A couple of other things about Saturday’s Ebor.  When ante post favourite Ivan Grozny pulled out lame on Thursday morning and had to be scratched, it looked like the Irish challenge for the race had been significantly weakened.  It was left to Tony Martin to go it alone, which he duly did, not only winning the race with Heartbreak City, but also sending out Quick Jack to finish third.  Flat or jumps, it remains the case that there are not many trainers who can have a horse as well primed for these big handicaps as Tony Martin can.

It was a fourth Irish win in the race in last eight years, Martin following Willie Mullins (Sesenta, 2009), Gordon Elliott (Dirar, 2010) and Johnny Murtagh (Mutual Regard, 2014), which is a serious return, given that the afore-mentioned Mediterranean was the only Irish winner for decades before.

It is also interesting that the first three horses home were all ridden by claiming apprentices: Adam McNamara, Clifford Lee and Oisin Orr, all talented apprentices on the way up, all value for their respective claims.

This may be related to the tightness of the handicap and the dearth of three-year-olds, to the fact that the Ebor is such a tight handicap these days – just 11lb separated the top weight and the bottom weight – made up of largely exposed older horses, that the 5lb or 7lb that a good apprentice can claim can make a significant difference.

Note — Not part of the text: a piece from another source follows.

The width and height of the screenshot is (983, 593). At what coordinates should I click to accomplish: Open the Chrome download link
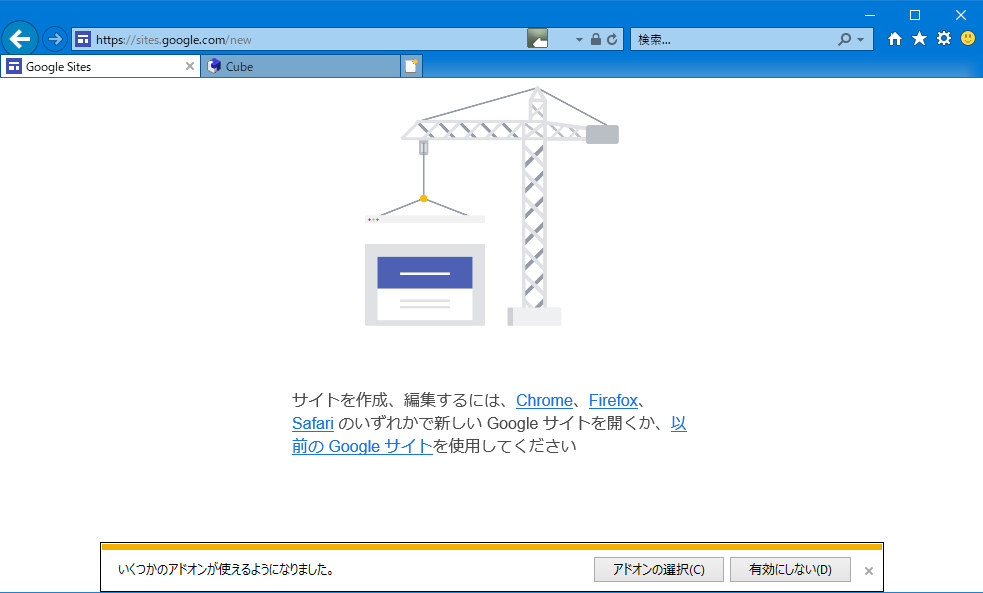(x=544, y=400)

Or it could be down to the fact that the trainers who have their horses primed for the race, who have had the Ebor as their target for a while, have gone out of their way to book a good claiming apprentice.  It could be a self-fulfilling notion.

Tom O’Ryan

I worked with Tom O’Ryan just once, but I felt that I knew him well.  Such was his warmth, his attentiveness, his easy familiar way.  Reading the pages of the Racing Post this week, the number of lives that he touched and the depth of feeling that he engendered was evident.  He will be missed lots and lots.